Management of this client should have been by operative laparoscopy or interventional intracardiac injection of potassium chloride. At the time of presentation, our unit did not have facility for operative laparoscopy but had facility and expertise for intracardiac injection of potassium chloride. The client in question did not give consent for medical feticide until she started leaking from one of the ectopic gestations with accompanying abdominal pains. She asked for possible transplantation of the unruptured gestation into the uterus. No record of such case is found in the literature. Theoretically, the ampullary portion containing the gestation can be transplanted into the uterine cavity through a hole made in the wall of the uterus laparoscopically.
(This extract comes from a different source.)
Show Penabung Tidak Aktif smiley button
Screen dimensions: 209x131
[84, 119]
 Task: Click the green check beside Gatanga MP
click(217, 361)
It can be argued that if the gestation now ruptures, it can secondarily implant in the endometrium. Theoretical issues would be risk of rupture from the point of transplantation through myometrium and pain from uterine contractions to possibly expel the apparent foreign body. This patient would not have been a good candidate as her right tube could not be mobilised due to adhesions.
She waited for almost a year before she could come for repeat IVF treatment due to financial constraint. She eventually had a twin delivery of living fetuses with a third fetal papyraceous. The fetal demise probably occurred due to congenital abnormality traceable to the embryo resulting from one-cell transfer at 48 hours after egg retrieval. It meant that the fertilised egg eventually cleaved though lately being a pointer to possible chromosomal abnormality especially polyploidy and mosaicism [5, 6]. The one-cell embryo should not have been transferred.
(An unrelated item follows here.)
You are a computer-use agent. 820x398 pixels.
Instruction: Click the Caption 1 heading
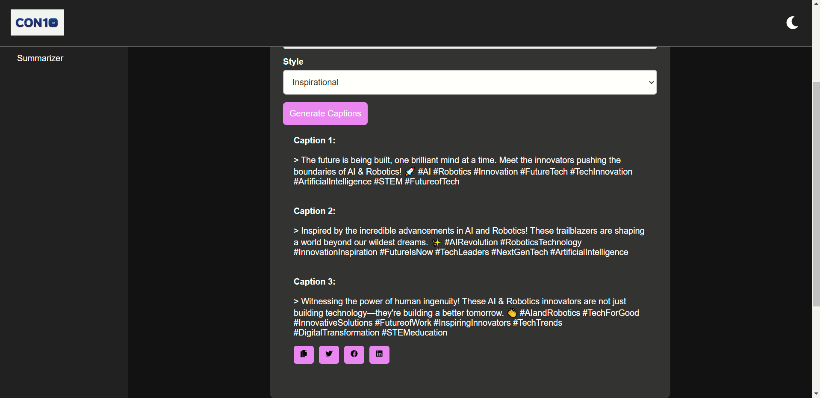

Could this patient have had single elective blastocyst transfer ? Yes but the chances of having an embryo that gets to day 5 in this particular cycle are too slim considering total number of embryos available and coupled with the fact that the facility does not offer preimplantation diagnosis of embryos at the moment, we consider it makes better sense to put 2 or three embryos to have the chance of having one normal embryo to implant. Nature usually will disallow implantation/continuity of abnormal embryo which constitutes between 52% and 62% of all embryos [5, 6].
Conflict of Interests
The authors declare that there is no conflict of interests regarding the publication of this paper.
The authors wish to acknowledge the contribution of Professor Temitope O. Bello of Radiology Department of Lautech Teaching Hospital, Osogbo, Osun State, who obliged to rescan the client when the team felt a second opinion was needed. The pictures in Figures 1 and 2 were copied from him. They also sincerely thank the client who incidentally is a lecturer/researcher for giving them permission to report this case.